→ Required action
Given the records underneath, please repeat exactly the lines from the line with "Collapse the USB2.0 Hub node" through the line with "How do I perform: Switch", passing over any picture.
━━━ Data for this task
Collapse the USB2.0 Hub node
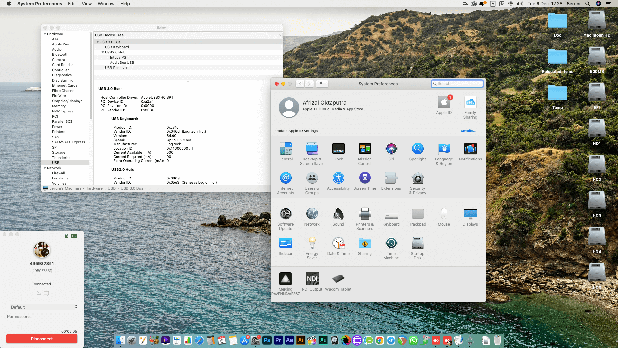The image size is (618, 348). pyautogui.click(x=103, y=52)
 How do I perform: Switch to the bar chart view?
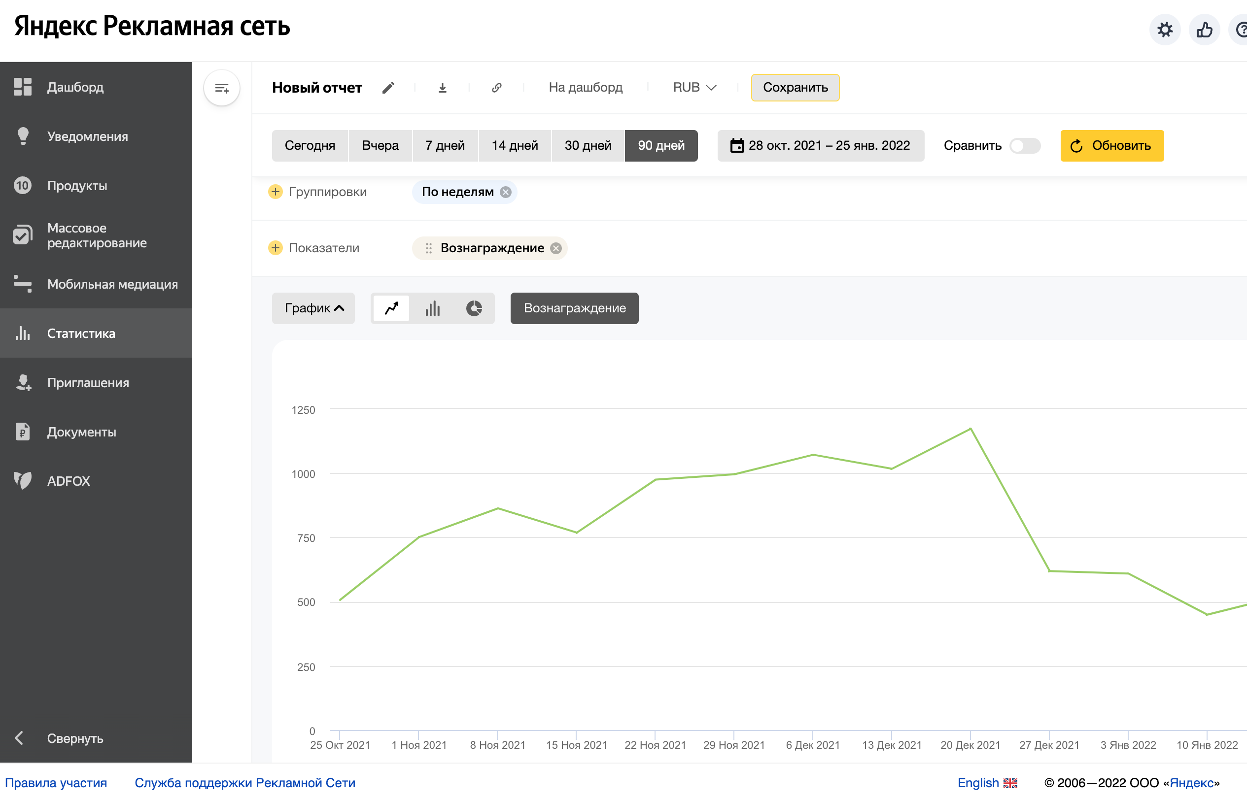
━━━━━━
━━━ Data for this task
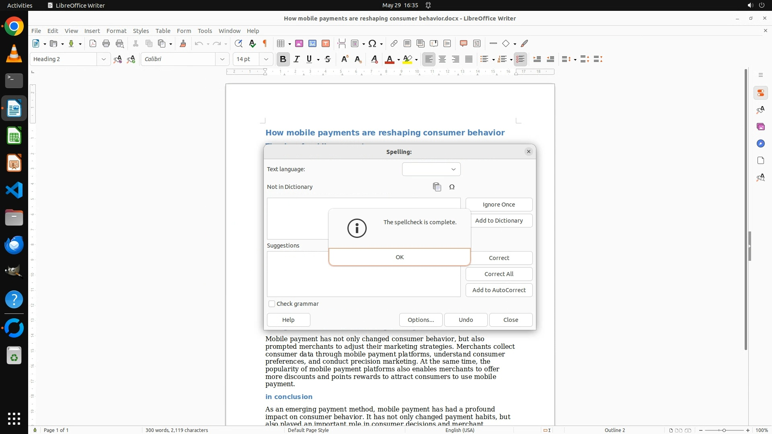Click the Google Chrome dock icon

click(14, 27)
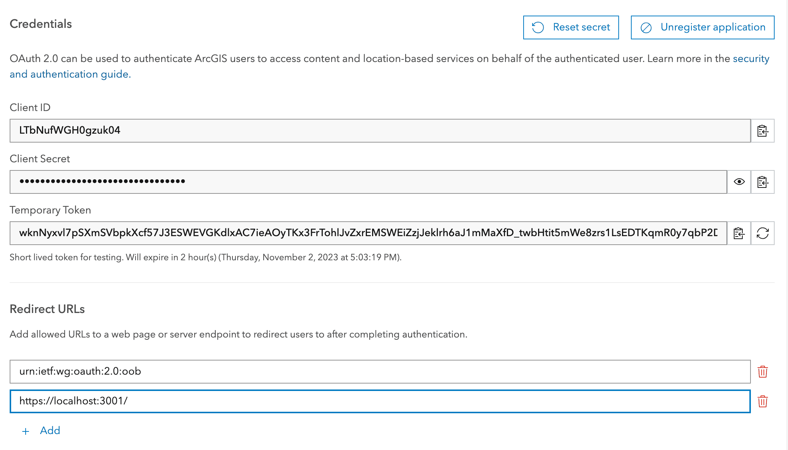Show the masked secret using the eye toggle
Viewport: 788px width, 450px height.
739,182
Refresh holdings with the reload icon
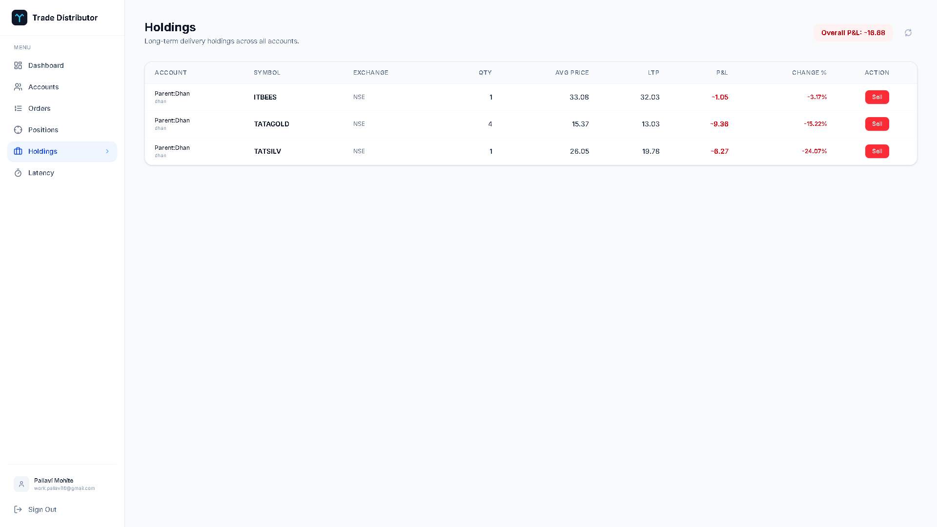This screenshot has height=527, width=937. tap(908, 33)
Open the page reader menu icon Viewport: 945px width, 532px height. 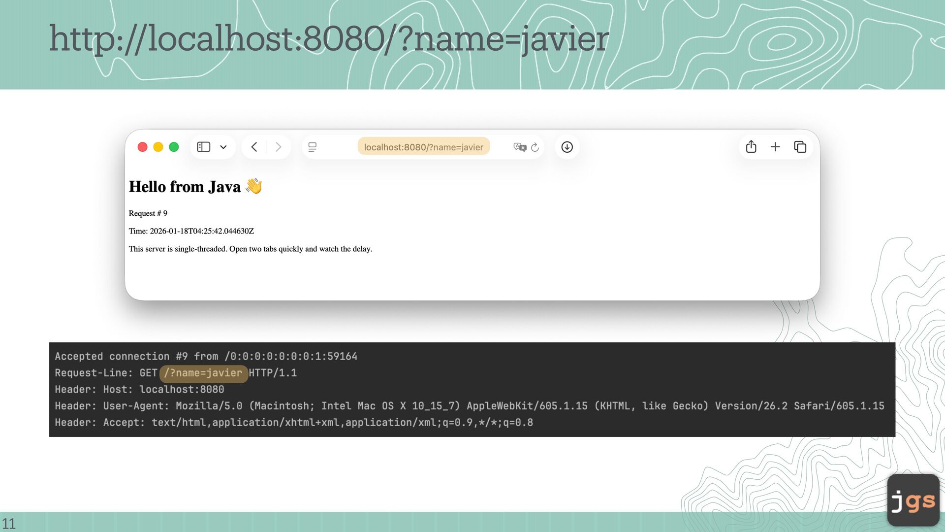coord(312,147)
━━━━━━
━━━ Data for this task
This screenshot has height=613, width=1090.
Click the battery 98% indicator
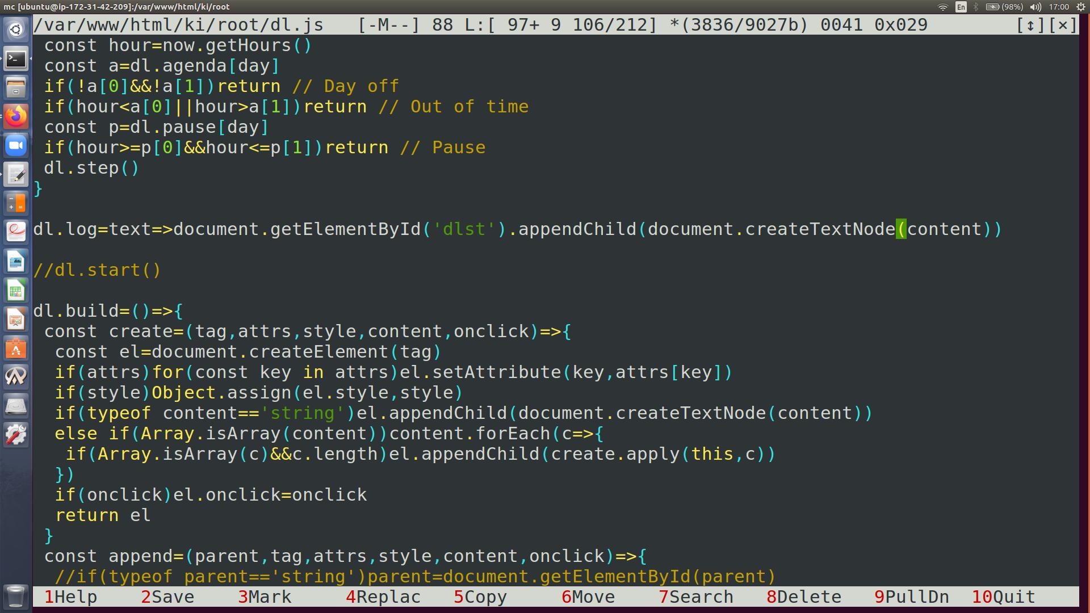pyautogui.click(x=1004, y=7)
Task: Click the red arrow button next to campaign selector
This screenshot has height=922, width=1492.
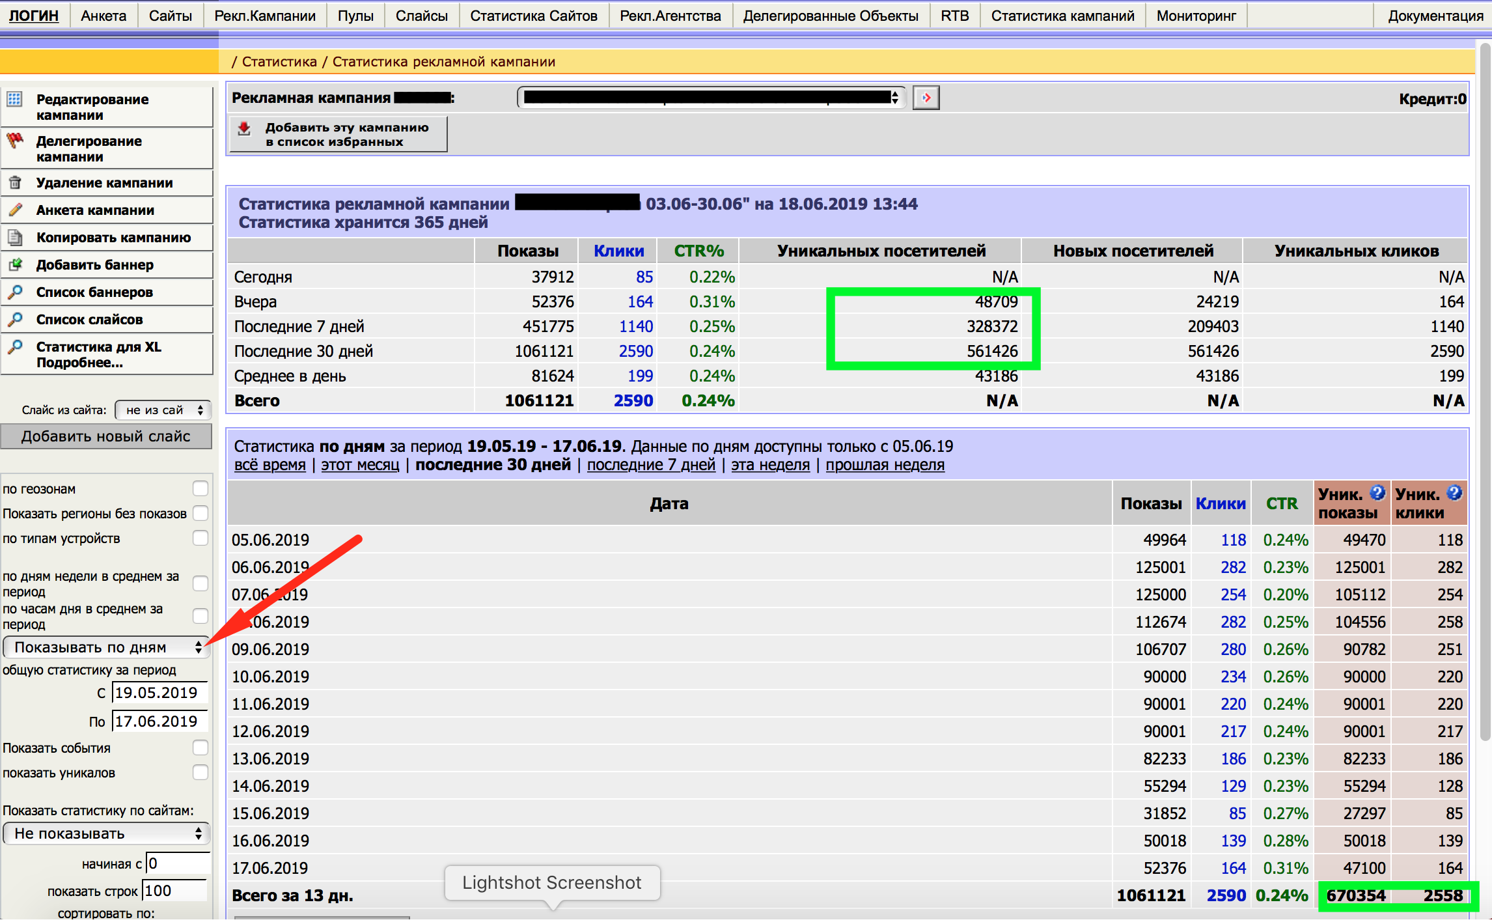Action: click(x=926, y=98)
━━━━━━
→ Response for this exercise
Collapse the USB2.0 Hub node
The image size is (618, 348). pyautogui.click(x=103, y=52)
 How do I perform: Switch to the bar chart view?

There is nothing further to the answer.